Today, April 25th, 81 years ago, Italy rose up against the Nazi occupation and the regime of Benito Mussolini. Partisans across the country took up arms, and Mussolini fled toward Switzerland, but was captured and executed three days later.
This is History — the kind that more or less everyone knows. But woven into that same History are the stories of many partisans, ordinary people, the joy and the suffering of a moment that was not an ending, but a beginning toward democracy.
In the coming days I will publish some of these testimonies, in memory of the Resistance. So we never forget those who fought and suffered for freedom.
Good reading, and happy April 25th.
I was in prison in Albenga when, on April 24th, through the iron bars of my cell, sounds reached my ears for hours — engine noises, murmurs, shouts, orders. I understood that something big was happening. Then there was silence, and an anonymous voice cried out: "The fascists have fled up toward Cisano — let's free the prisoners!"
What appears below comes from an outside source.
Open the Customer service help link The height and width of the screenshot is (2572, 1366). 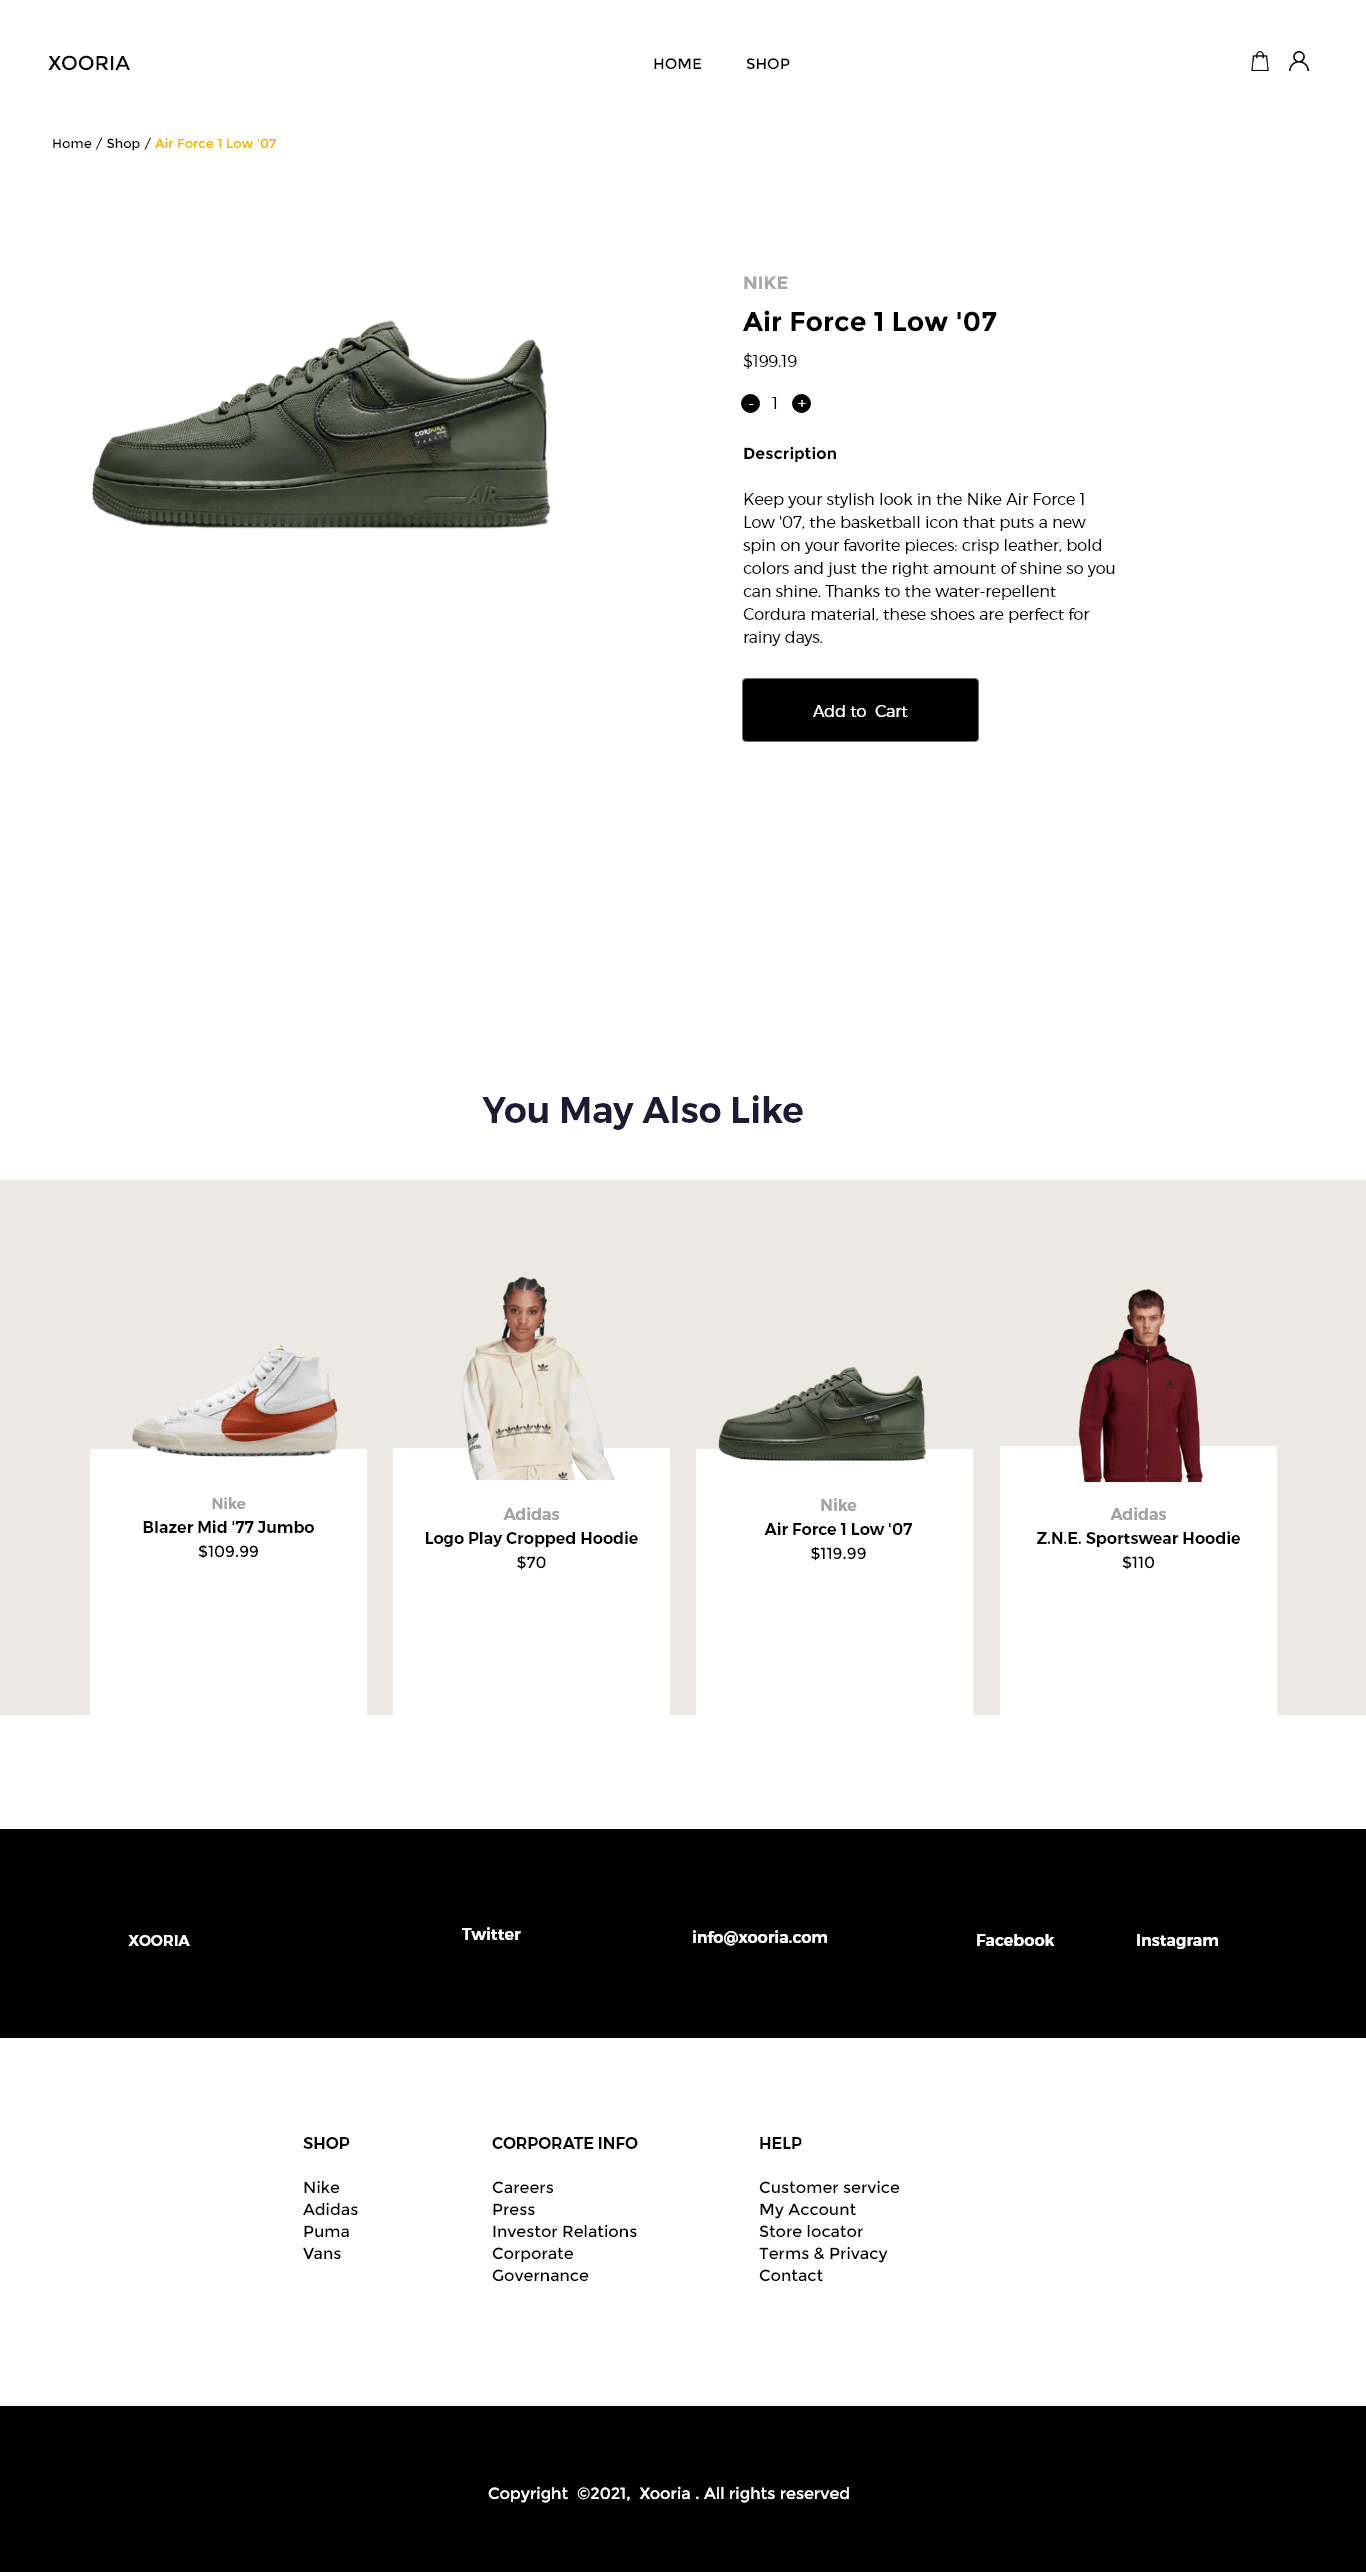click(x=829, y=2187)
The creaking of my cell door as it swung open was, in that moment, wonderful music ringing in my ears and above all in my heart. On that spring day, April 24th, I walked out of prison bearing the terrible and indelible marks — both moral and physical — of my time behind bars. I returned to freedom infected with scabies, tormented and anguished in my soul. I left Albenga riding on the crossbar of a friend's bicycle — a fireman — and together with him, the one who had opened my cell, I made my way toward Savona.
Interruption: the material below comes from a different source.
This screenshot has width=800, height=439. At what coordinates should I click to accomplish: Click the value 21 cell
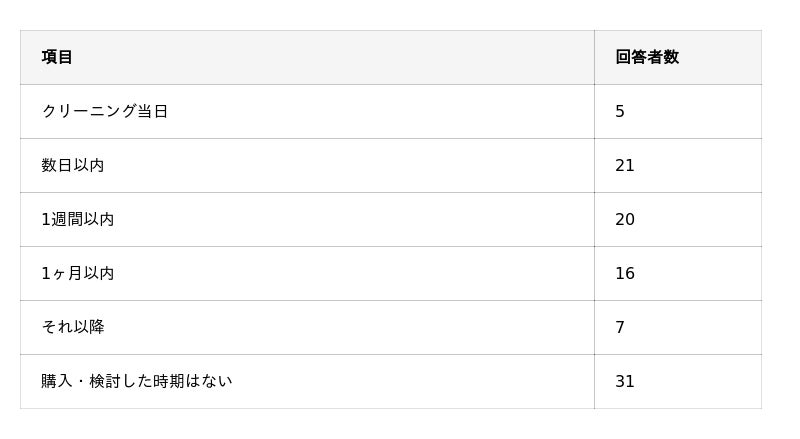tap(625, 166)
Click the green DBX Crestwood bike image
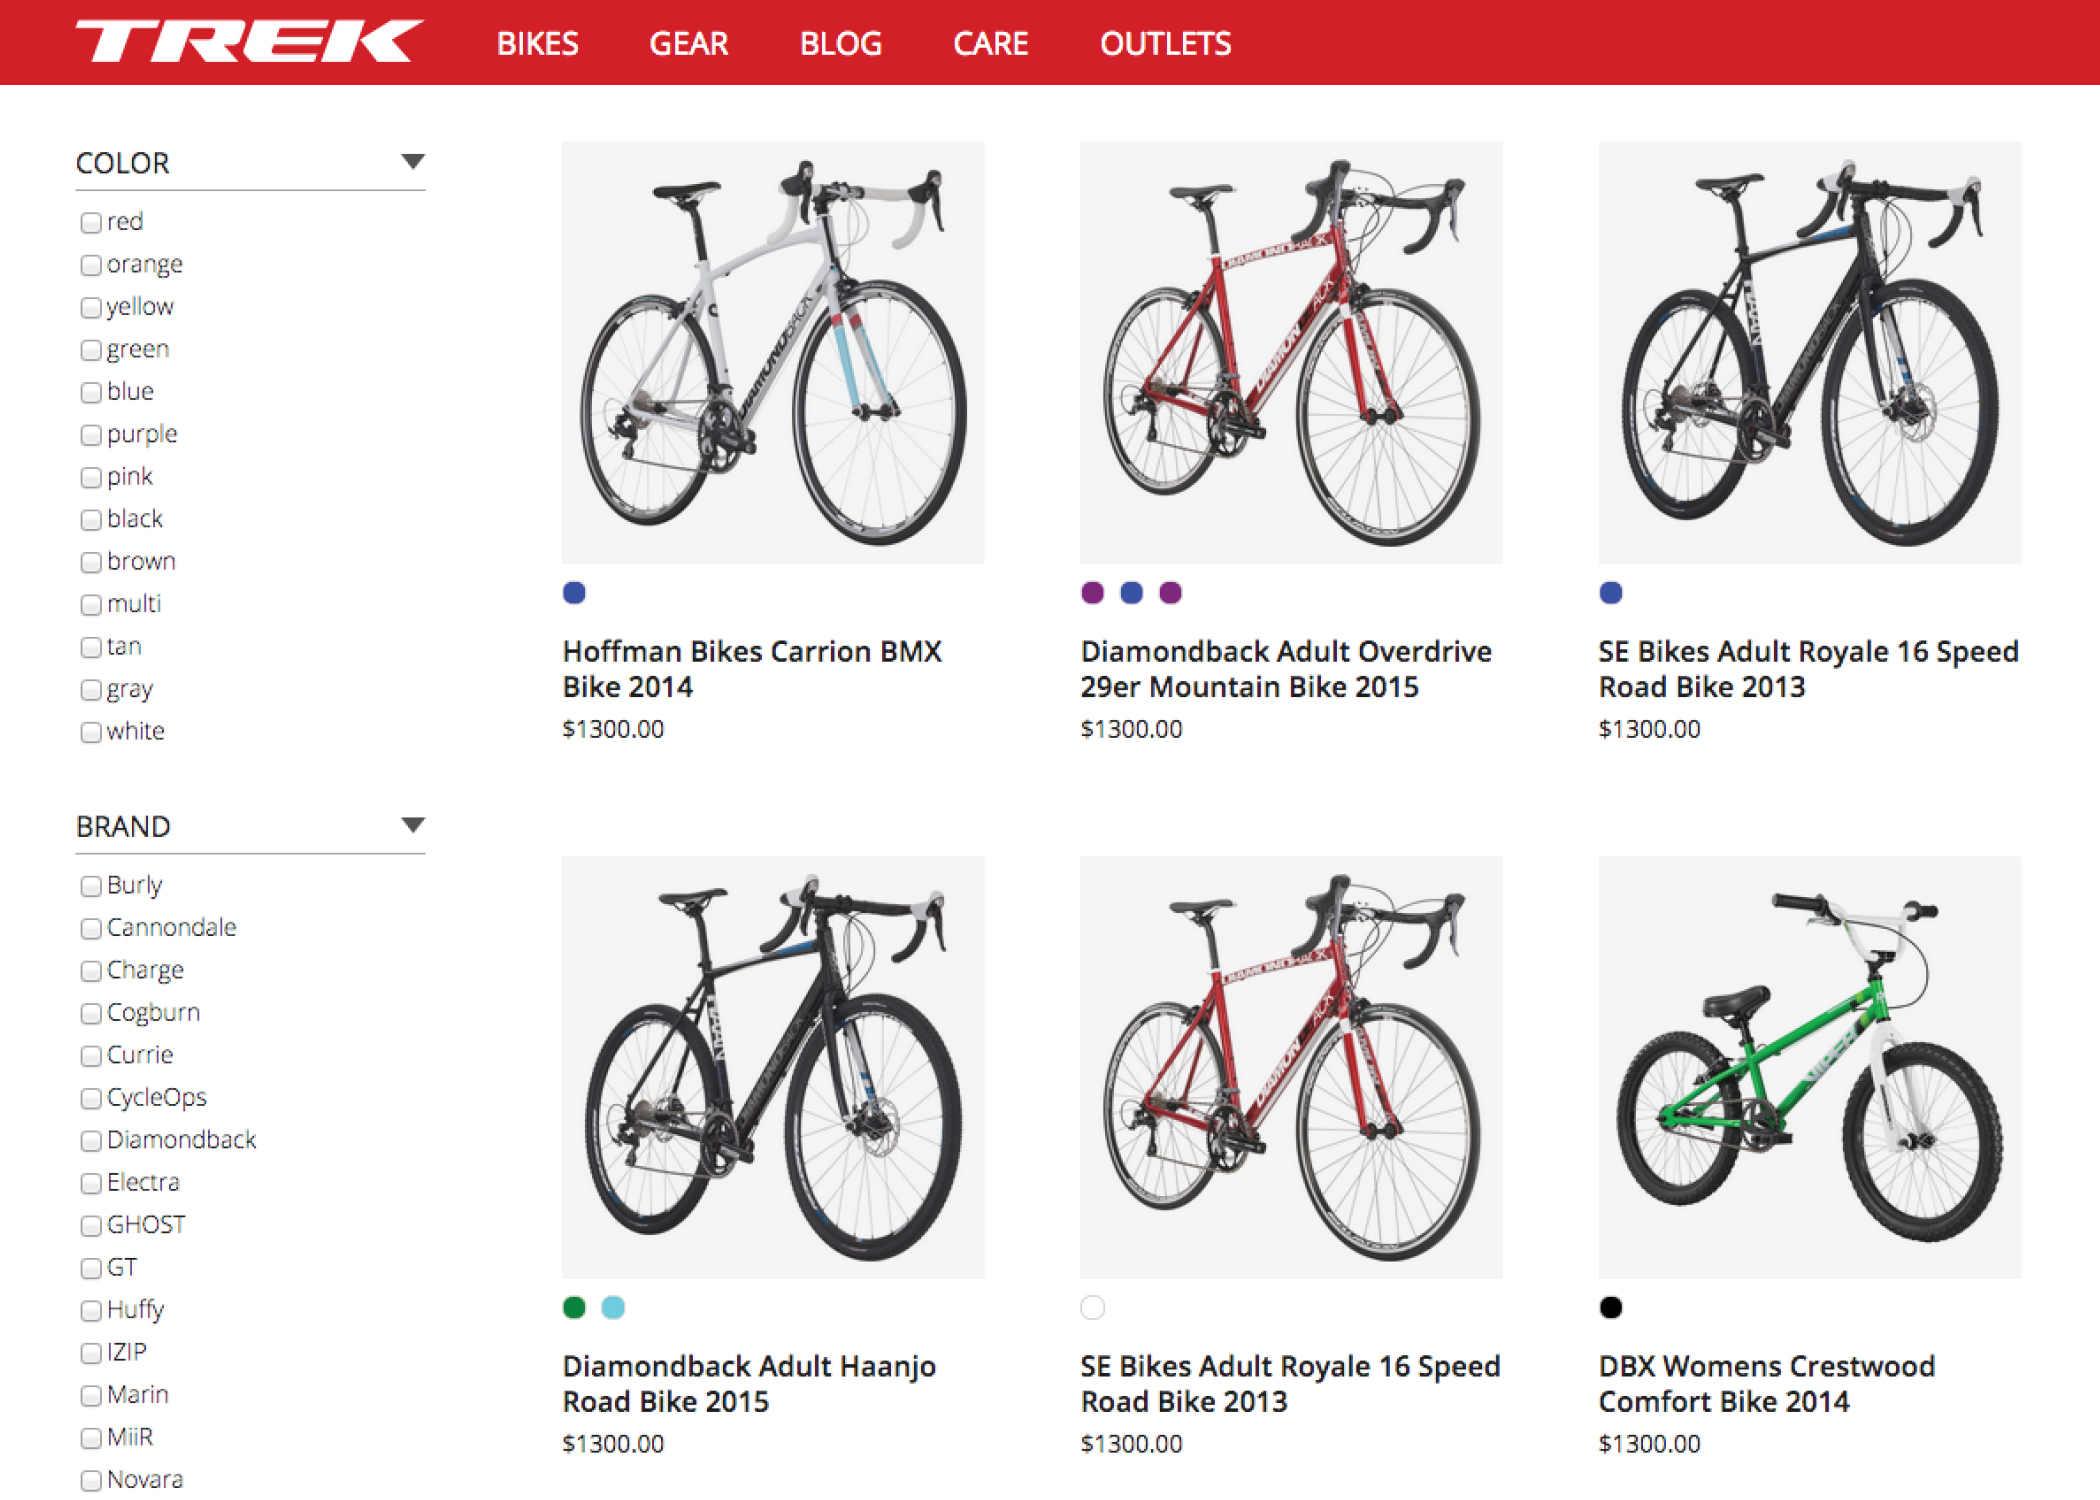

After a journey that unfolded amid heavy gunfire, I arrived in Savona, at my home. Inside me there was fear and sadness, because I knew what I would find there — and indeed, my mother was sitting on a chair (I can still see her as if it were today), beyond words, beyond grief, mortally and indelibly wounded by the cruel murder of my dear brother Franco, just 18 years old (he was later posthumously awarded the Silver Medal for Military Valor — ed.). In my home, there was no room to rejoice in the freedom we had won back. […] Through the window, the songs of Liberation reached me, and the air smelled of freedom. That April 25th, I was in spirit in the square — joyful and present — even though in person I was living in an atmosphere of anguish and despair.
Two days later, I began to carry out another sorrowful task: the recovery of the bodies of my fallen comrades.